Z. Kurti*1, K. Gecse1, A. Balint2, K. Farkas2, B. Lovasz1, A. Szabo1, M. Mandel1, A. Gyurcsanyi1, K. Kristof3, Z. Vegh1, A. Mohas1, T. Molnar2, L. Kiss1, P.A. Golovics1, P. Lakatos1

1Semmelweis University, 1st Department of Medicine, Budapest, Hungary, 2University of Szeged, 1st Department of Medicine, Szeged, Hungary, 3Semmelweis University, Institute of Medical Microbiology, Budapest, Hungary


There are few data available on effect of immunomodulator/biological therapy on the accuracy of tuberculin skin test (TST, Mantoux skin test) and interferon-gamma release assay (IGRA) in BCG vaccinated immunosuppressed IBD patients. Our aim was to define the accuracy of the TST and IGRA tests in a BCG vaccinated referral IBD cohort treated with immunosuppressives and/or biologicals.


Data of 166 consecutive moderate-to-severe IBD (122 CD, 44 UC) patients were analyzed (male/female: 86/80, median age at diagnosis: 24.0; IQR: 18-31 years, duration: 7.0; IQR: 4-13 years). Patients were treated with immunosuppressives (azathioprine, steroids) and/or anti-TNF therapy. Blood samples for IGRA were collected during routine laboratory testing parallel with TST. The result of TST was determined according to international guidelines. Both in- and outpatient records were collected and comprehensively reviewed.

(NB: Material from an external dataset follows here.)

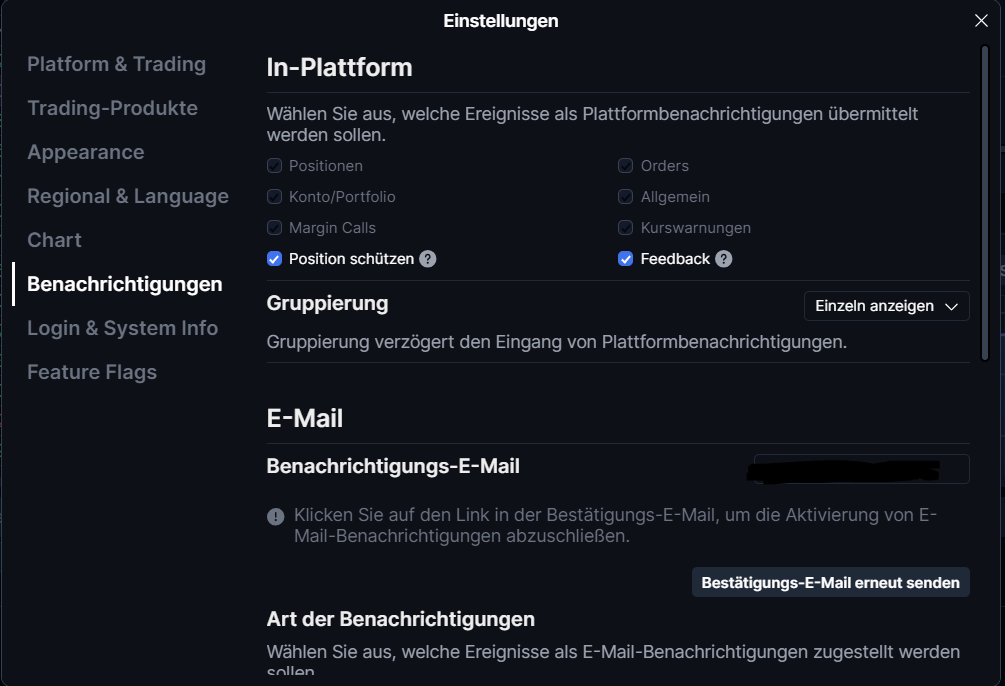Click the Benachrichtigungs-E-Mail input field
The height and width of the screenshot is (686, 1005).
(x=861, y=469)

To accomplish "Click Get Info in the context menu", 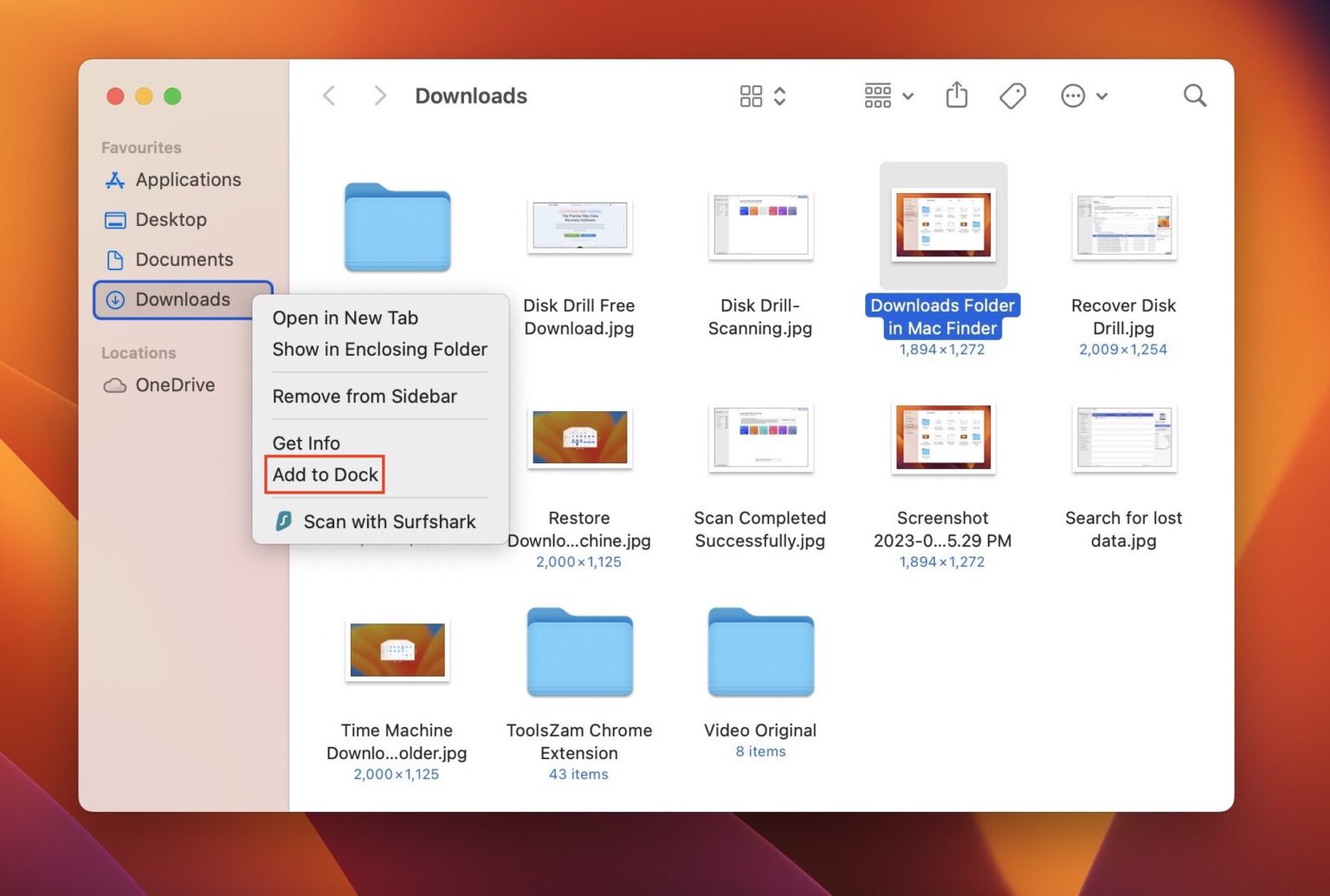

TST positivity rate was 23.5%, 21.1%, 14.5% or 13.9% with cut-off values of 5, 10, 15 and 20mm. IGRA positivity rate was 8.4% with indeterminate result in 0.6%. Chest X-ray was suggestive in only 2 patients. The correlation between TST and IGRA was significant, with moderate-to-good kappa values if TST Results were >15mm (kappa: 0.39-0.41, p<0.001). In addition, a TST of 14 and 17mm was also identified as best cut-off value in a ROC analysis (AUC: 0.76, p=0.003).


ECCOJC jju027 P294 F0001

“Figure 1 Association between tuberculin skin test and Quantiferron positivity”

There was no association between the type and number of medications (szteroid, immunosupressives, aTNF or combination) used or any disease phenotype characteristics and the TST or IGRA results. Importantly, smoking was identified as a risk factors for TST but not IGRA positivity in the full cohort (OR: 2.70, 3.14, 5.02 and 4.62, p<0.007, for TSTcut-off 5, 10, 15 and 20mm) and in CD (OR: 4.07, 4.84, 9.92 and 9.05, p<0.001, for TSTcut-off 5, 10, 15 and 20mm).



The TST and IGRA are partly complimentary Methods and accuracy is acceptable also in BCG vaccinated and immunosuppressed IBD patients. A TST of >15mm should be used as a cut-off to identify patients at risk for latent TB in these patients. Smoking is a risk factor for TST positivity.